On-chain data from Glassnode has revealed how much profit Bitcoin miners are making currently. Here are the exact numbers.
Bitcoin Difficulty Regression Model Puts Cost Of Production At $22,900 Per BTC
In a new tweet, the on-chain analytics firm Glassnode has looked into the current profitability of the BTC miners. Naturally, to estimate the profits that these chain validators might be making, the cost of production that they incur needs to be known first.
To find this cost, the analytics firm has used its “difficulty regression model.” According to Glassnode, the model “is an estimated all-in-sustaining cost of production for Bitcoin (for the average miner).”
As its name may already imply, the model is based on the “mining difficulty” metric. The difficulty is a feature on the BTC blockchain that basically decides how hard miners would find it to mine on the network right now.
The reason such a feature even exists is that the cryptocurrency intends to keep its “block production rate” (that is, the speed at which miners hash new blocks) at a constant value.
Generally, the total computing power connected by the miners (the “hashrate”) can fluctuate a lot, as miners keep entering/leaving the network. With these variations, however, the block production rate also naturally fluctuates, since miners would mine slower or faster depending on how much relative power is available.

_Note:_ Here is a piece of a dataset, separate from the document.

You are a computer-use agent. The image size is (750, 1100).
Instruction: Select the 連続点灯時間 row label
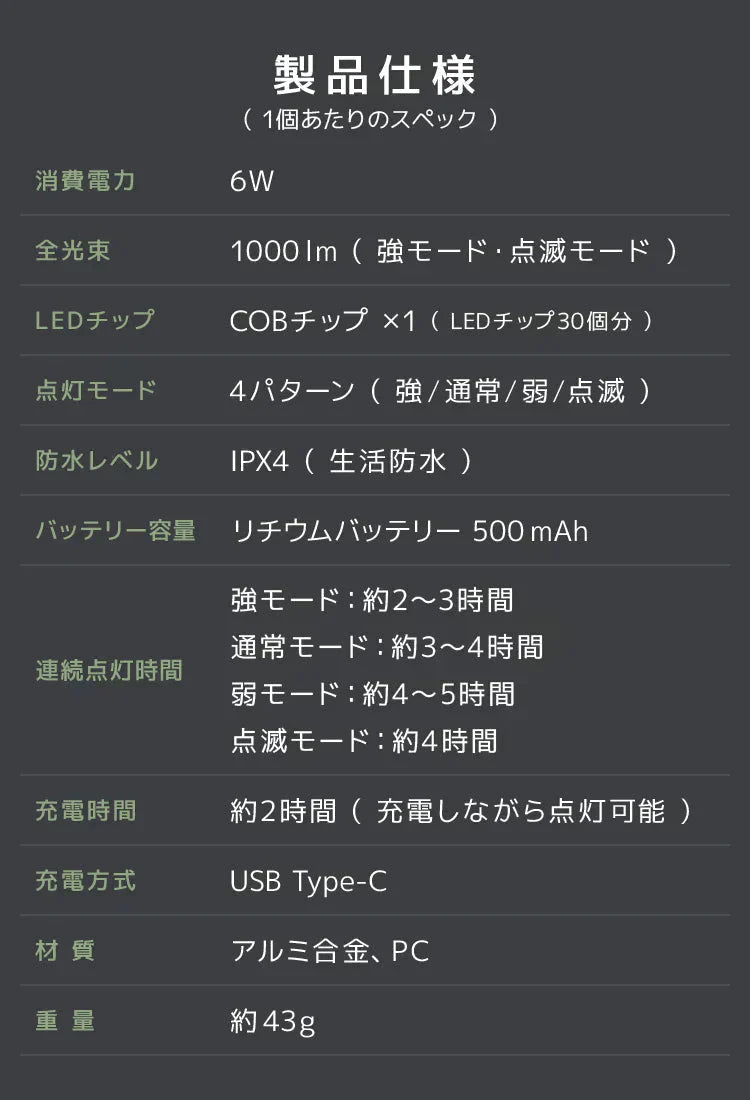(x=109, y=670)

Situations like these are where the mining difficulty comes in; the network adjusts the metric up if miners have more hashrate available, leading to their pace being slowed back down to the standard rate, or it adjusts it down if there is lesser power connected.
Because the difficulty is directly related to how much computing power miners have connected, Glassnode thinks that the metric is “the ultimate distillation of mining cost, accounting for all the mining variables into one number.”

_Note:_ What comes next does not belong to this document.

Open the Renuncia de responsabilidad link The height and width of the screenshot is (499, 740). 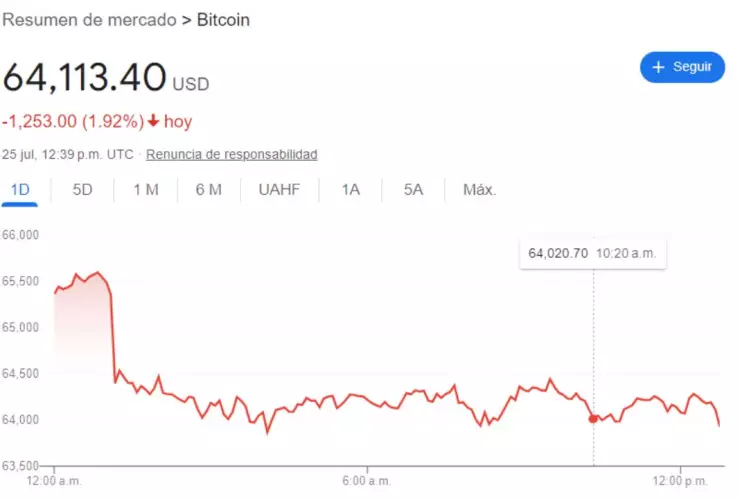pyautogui.click(x=231, y=154)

Now, here is a chart that shows how the production cost of the Bitcoin miners has changed over the years, according to the difficulty regression model:
As displayed in the above graph, the cost of producing Bitcoin has been steadily heading up in the last few months, but thanks to the rally, the cryptocurrency’s price has also generally maintained above this level.
At the current value of the model, the cost per BTC stands at $22,900. This implies that at the current spot price of $30,100, the miners are making an estimated profit of about $7,200 per coin that they are mining. Naturally, this suggests that these chain validators are enjoying decent margins right now.
Historically, the periods where miners aren’t making any profits have coincided with bottoms in the price. From the chart, it’s visible that miners were under immense pressure during the lows observed following the FTX crash, as the price had plunged deep below the production cost.
Similarly, the Bitcoin bottom that occurred in March of this year after the rally took a temporary pause and the asset dropped below $20,000 also saw the miners producing at a loss.
BTC Price
At the time of writing, Bitcoin is trading around $30,100, down 2% in the last week.